*PROBLEM TO SOLVE:* Display, unchanged, every line in the rows below that contains the word "Open".

Records for locating displayed items:
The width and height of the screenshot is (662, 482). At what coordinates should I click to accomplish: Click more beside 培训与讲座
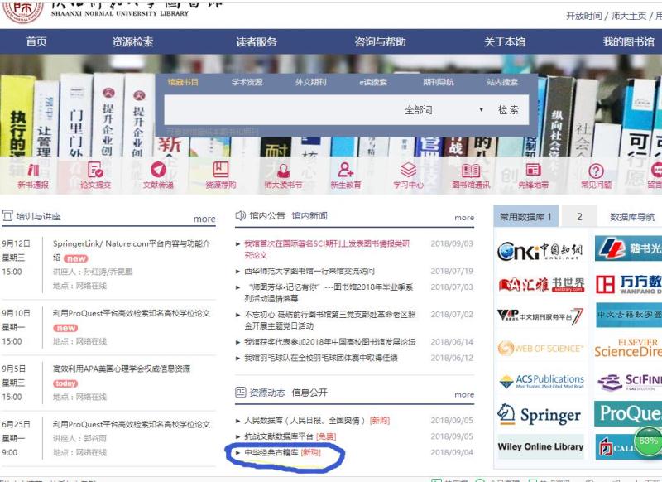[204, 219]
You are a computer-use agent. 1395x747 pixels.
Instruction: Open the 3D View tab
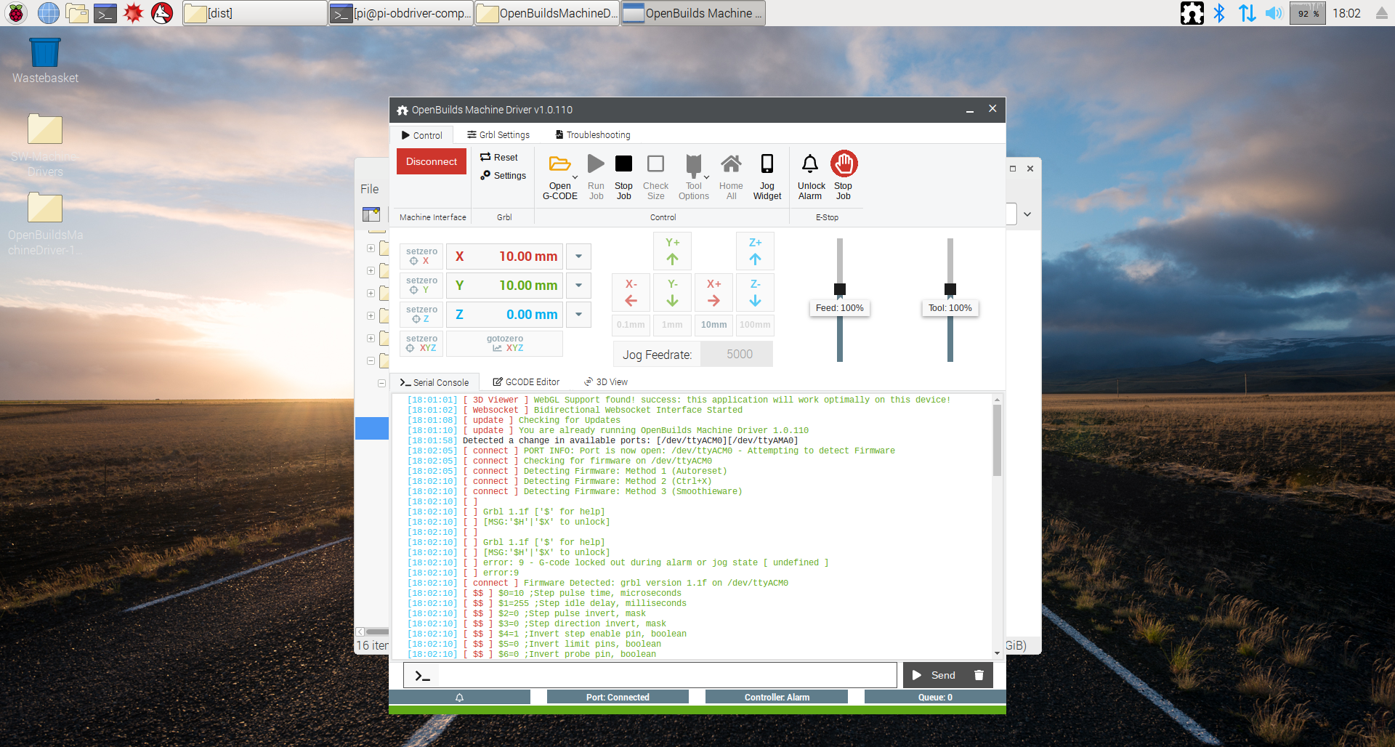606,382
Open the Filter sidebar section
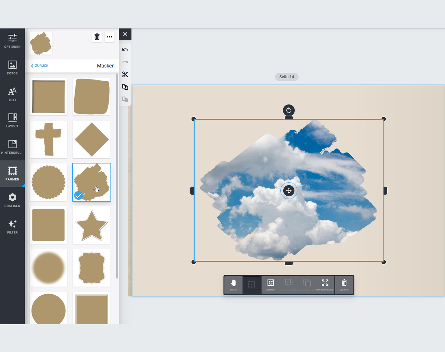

*ANSWER BELOW:*
Instruction: Open the 3D View tab
Open the Filter sidebar section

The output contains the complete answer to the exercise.